UK Government consultation on the draft Mental Capacity Act 2005 Code of Practice - BASW response
A key area of concern is the definition of ‘deprivation of liberty’ being used in the draft Code which appears to deviate from that laid out in case law
In July BASW submitted its response to the UK Government’s consultation on the draft Mental Capacity Act 2005 Code of Practice including the Liberty Protection Safeguards (LPS) which will apply to both England and Wales post-implementation.
BASW also submitted an accompanying letter to the Secretary of State for Health and Social Care, which BASW shared with the Secretaries of State for Education and Justice and the Welsh Minister for Health and Social Care.

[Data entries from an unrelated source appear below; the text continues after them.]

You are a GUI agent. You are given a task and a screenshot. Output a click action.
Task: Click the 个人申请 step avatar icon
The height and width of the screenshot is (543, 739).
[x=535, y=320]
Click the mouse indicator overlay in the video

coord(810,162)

The letter highlighted issues that we feel are fundamental to improving the Code of Practice before it is finalised for implementation.
A key area of concern is the definition of ‘deprivation of liberty’ being used in the draft Code which appears to deviate from that laid out in case law. This is potentially highly problematic for social workers operating under the new framework. We also shared issues raised by independent social workers who have concerns about the new role of Approved Mental Capacity Professional (AMCP) and the way in which this may restrict their ability to work as independents. BASW also requested the setting out of a clear timetable to allow forward planning for the transition to LPS as well as recognition that there is a lot of change taking place currently in social services, especially for those working with children and families in England.
During the process of producing the consultation response, two surveys were issued to members, one of which focused upon the concerns of independent social workers currently working as Best Interest Assessors. A meeting was also held to give members the opportunity to air their views. BASW was also invited by DHSC to nominate three members to attend meetings discussing various aspects of the draft Code which took place in May and June. A working group composed of members and BASW staff - led by the chair of the Policy, Ethics and Human Rights committee, Martin Sexton - oversaw the process of producing the response.